Matt Daunt (NYU) and I had lunch today and discussed various things. One is the idea that we need (for technical reasons of data analysis) to make and use continuous representations of spectra. That is, we need to represent our spectra of stars such that they can be exactly and losslessly interpolated to any (sufficiently fine) grid of points. The ESA Gaia Mission XP spectra have this property: They are represented as polynomial basis functions, which confuse and surprise everyone. They are hard! But there are many other choices. For example, if the spectra are represented with b-spline basis coefficients, the coefficients “look like” just a set of flux values at wavelengths (so traditionalists are happy), but in fact they are the parameters of a continuous model that can be interpolated losslessly to any grid.

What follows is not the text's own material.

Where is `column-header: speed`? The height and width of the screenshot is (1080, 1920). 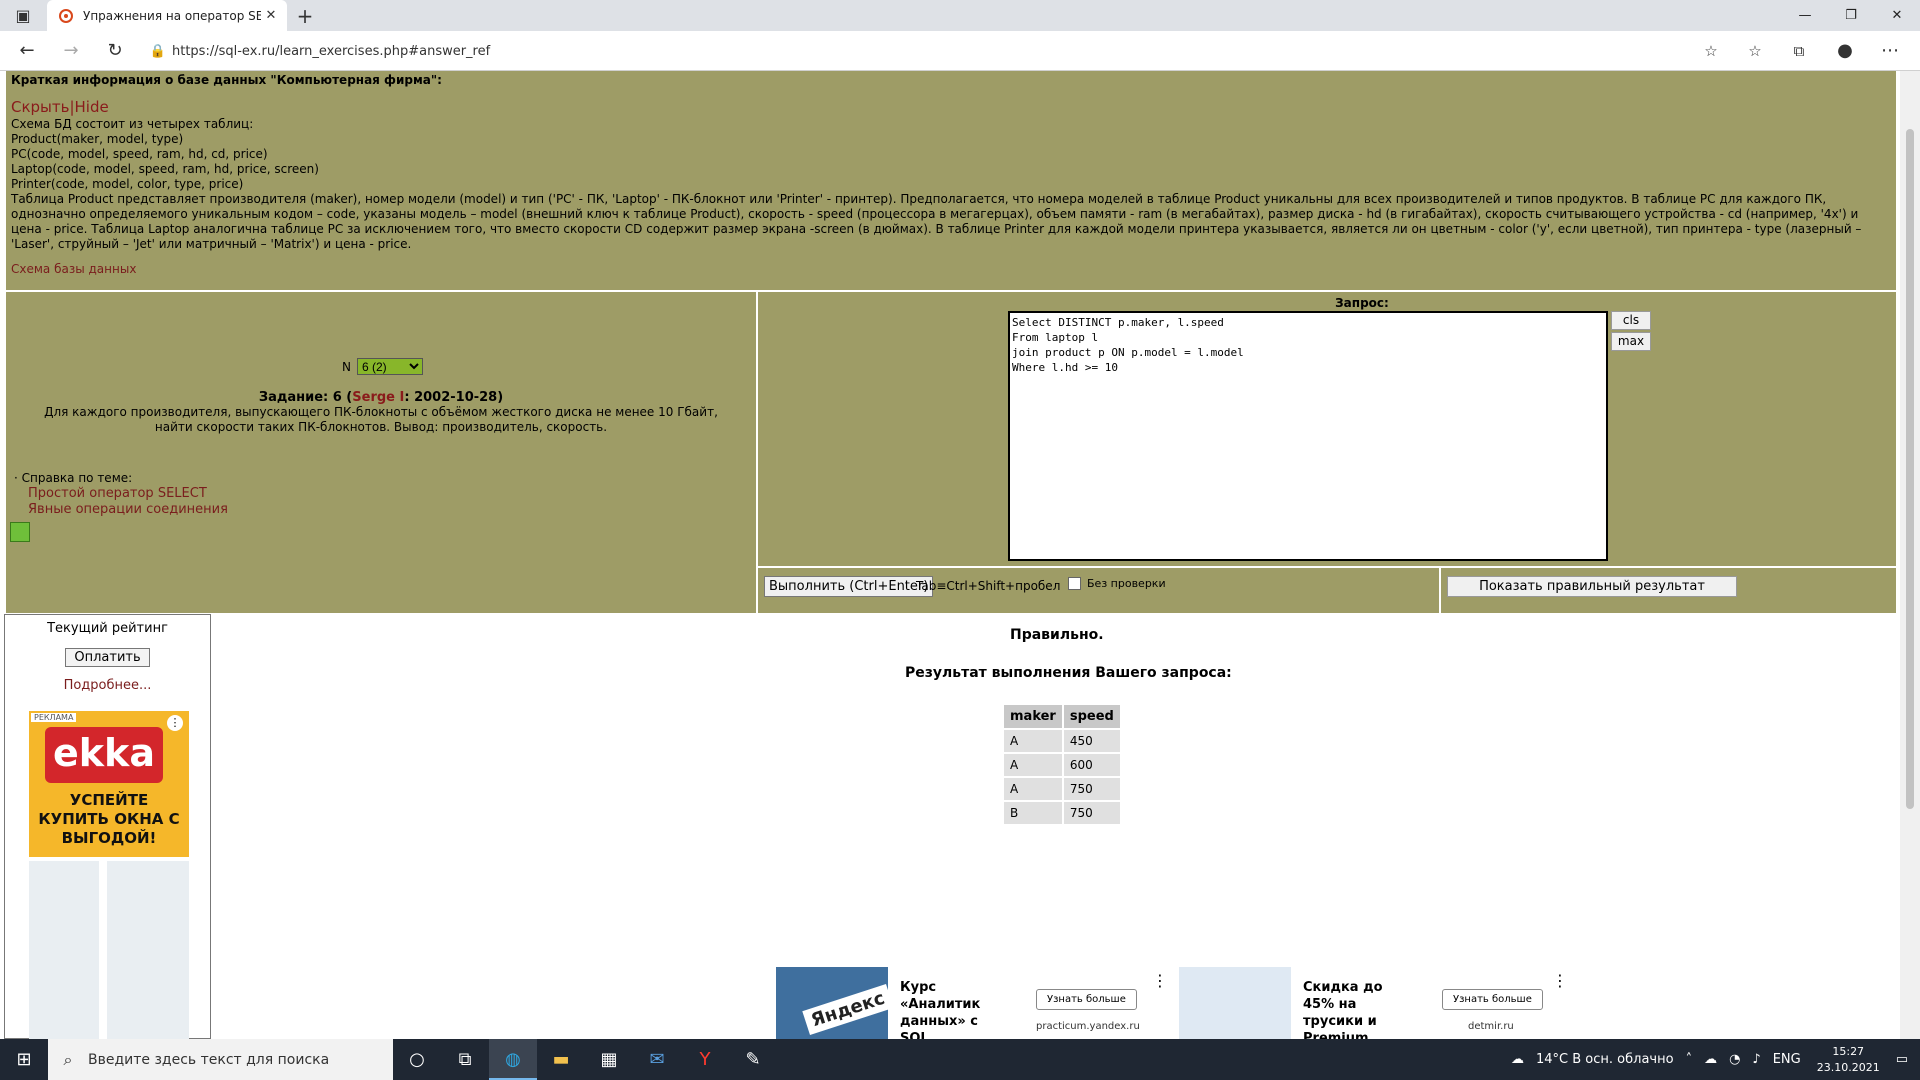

argh new writing projects?

Oh no! I spent the weekend accidentally starting new writing projects. What's wrong with me? One of the things that's wrong with me is that I am about to start teaching a new PhD-level class Statistics and Data Science for Physics and I find that I don't have good reading materials for the students. Here's a lack: A good, sensible discussion of when to take a frequentist approach in your data analysis, and when to take a Bayesian approach, divorced from (or not emphasizing) the philosophical differences.


a gallery of tensor images

I spent some time working on a possible introduction figure for the paper I am writing with Soledad Villar on images and grids and lattices of geometric objects (like scalars, vectors, and tensors). This introduction figure would give a set of examples of different kinds of data that come up in natural-science contexts. This is all a great idea! But then I need to understand (and explain!) exactly what each image in the gallery shows, and also get permissions to republish. Worth it (I hope).


a reference implementation of The Cannon

I had a great conversation with Andy Casey (Monash) today about many things. Hopefully it is the start of a regular. We discussed making a reference version of The Cannon, which would make use of jax, which I love, and which could be an affiliated package for astropy. I want this because (a) there is no completely simple, completely robust implementation out there, and (b) I want to transfer labels to all of the ESA Gaia RVS spectra from the SDSS-IV APOGEE data.